3. What do you suspect might be the problems/pitfalls of this PLAN?
· She wants to go home but she grew up in a camp which adds to the difficulties of her reinsertion.
· There may be a strong stigma in the community attached to children associated with armed groups, especially girls.
· She also comes back as a single mother, which depending on the region where she comes from may also be highly stigmatized.
· She is uneducated and not used to attending school either, which may render the learning process in order to acquire professional skills difficult.
· Establishing a sense of normalcy for her and her child.
· Being able to reconstruct her family, getting married again.
· Livelihood activities getting established

4. How might you alleviate these problems/pitfalls?
· Not only the child has to be prepared to be reintegrated but the community too needs to be sensitized.
· There should be a sensitization program for the members of the family and the community at large including group discussion and common psychological support for the child and her family.
· The professional training should be specifically designed in order to take into account the learning difficulties due to the lack of previous exposure to such institution as well as the difficulties specifically due to her traumatic experience.
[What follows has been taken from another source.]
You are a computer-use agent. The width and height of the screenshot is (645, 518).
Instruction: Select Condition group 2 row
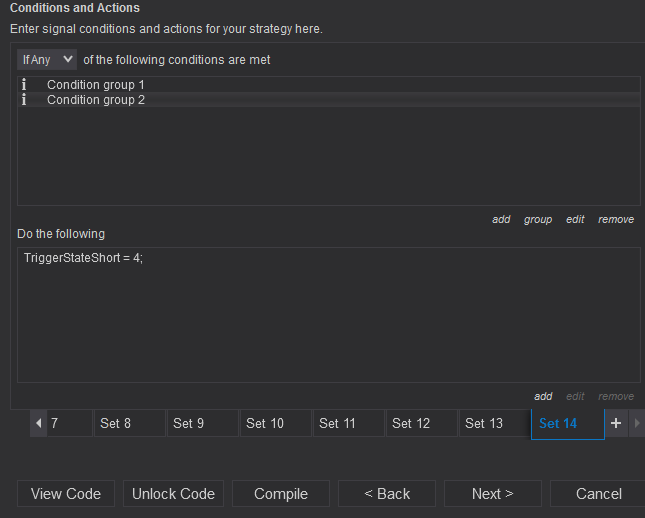[x=96, y=100]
If it is feasible (depending of the number of children in the same situation within the community) the training can be conducted in a specific institution. However it is important that this institution is not associated with former child soldiers but be open to children facing the same type of difficulties due to different factors.
· there should be a long term follow up on a regular basis (few weeks, then few months, then every year) in order to assess the difficulties faced and the progress made (both psychologically sociologically and professionally).
· Continued monitoring of the conditions that the child has to reintegrate into and institutional support that can be provided to do so.